Use Layers of simplicity:

Good complex systems are not really complex, they are layers of simplicity. One way I’ve heard that described is as “Simple, Complex vs Complicated”. Simple systems are simple. Complex systems are layers of simple systems, that can be abstracted and used separately, and unwoven. Complicated systems are, rather than a collection of simple parts, are a single complicated system, and are hard to unwind, or reuse just part of.

Complexity often has diminishing returns.

Complexity (and complication) has diminishing returns. Layers if management, interaction, and checking takes more and more resources away from the main goal.
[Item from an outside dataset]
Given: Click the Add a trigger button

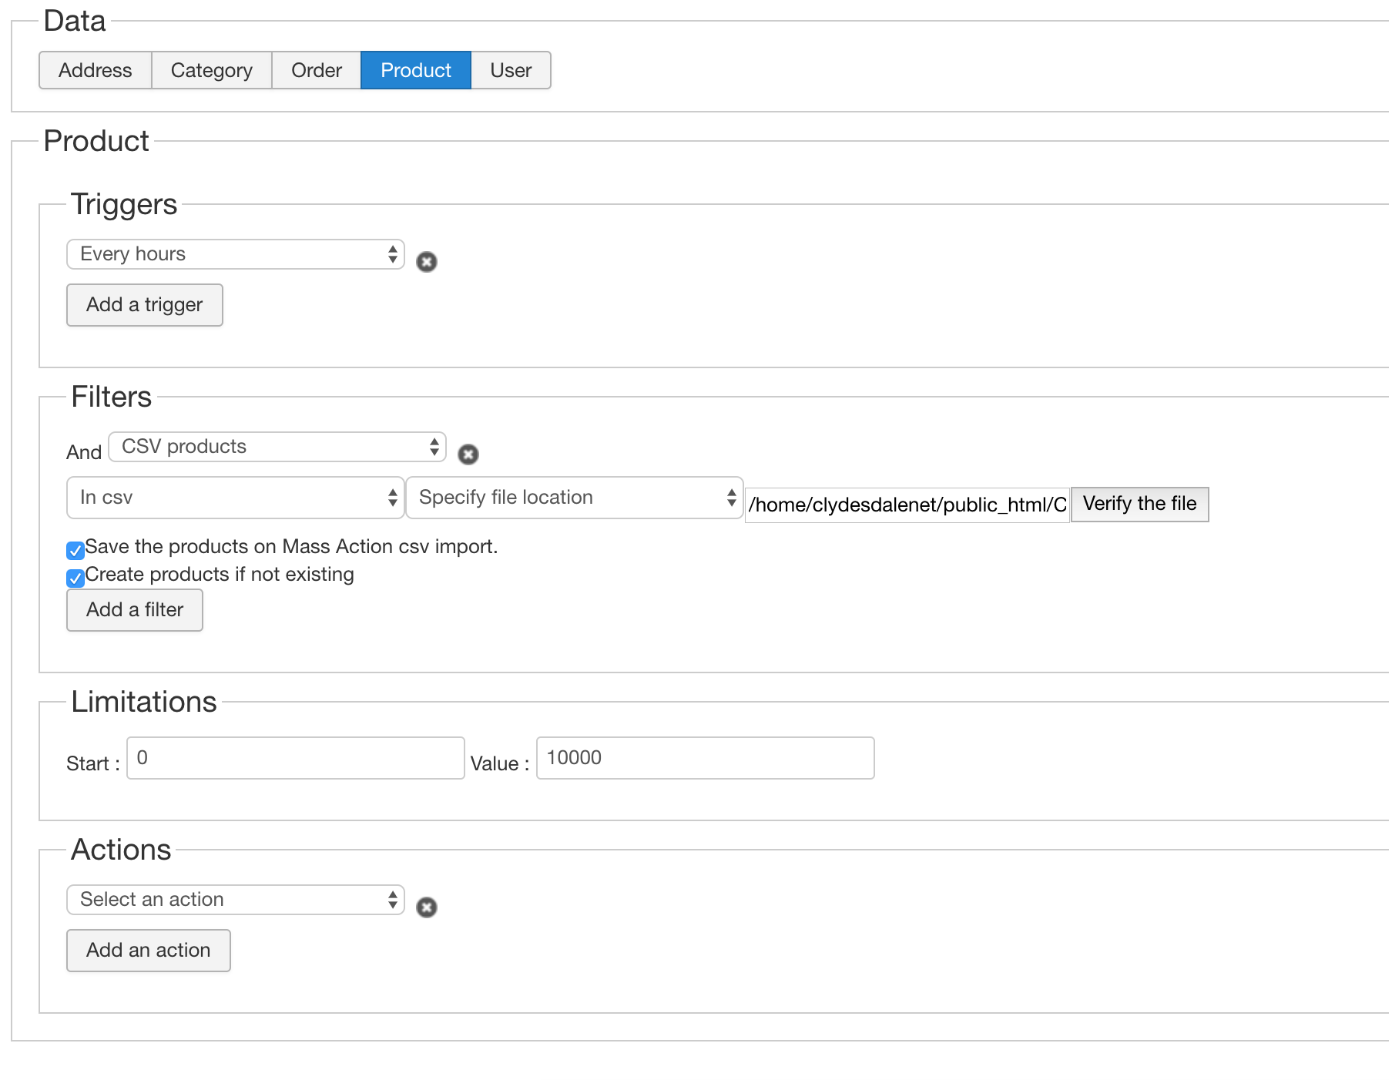Looking at the screenshot, I should [x=144, y=305].
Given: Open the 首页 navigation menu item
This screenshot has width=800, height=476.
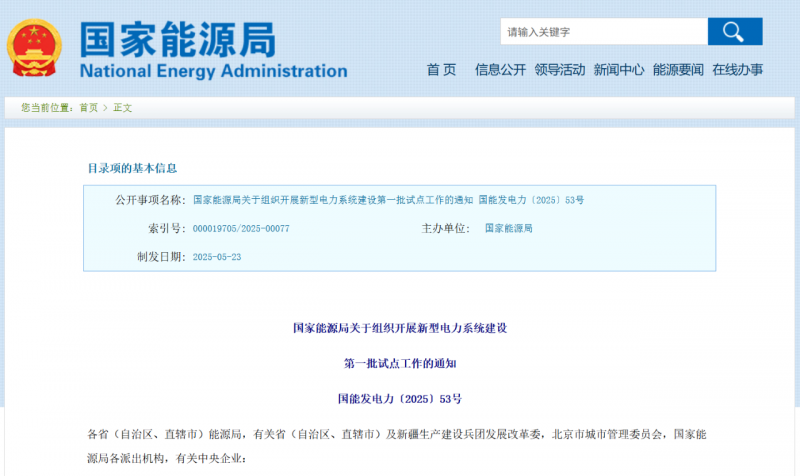Looking at the screenshot, I should point(441,70).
While each new layer may be useful, and add to overall quality and stability of the system, it get to a point where adding more takes so much time and energy, the new capabilities are not worth the cost.

Creeping Featurism

No matter how simple you want a system, complexity or complication will creep in.

Simplifying is hard

In a lot of cases, removing complexity (or complication) from human systems is difficult. Often systems will rather collapse, than simplify. I think this is more a ‘human nature’ than ‘all of nature’ issue. People see cutting back a budget as a failure, rather than a success. They often see doing fewer things better as second to doing a lot poorly (I know I’m in that category). Simplifying something is harder than making it more complicated.

I think all of these are as true for human systems, as they are for computer systems. I hope in the future to write a bit about how to manage these issues for people, and code.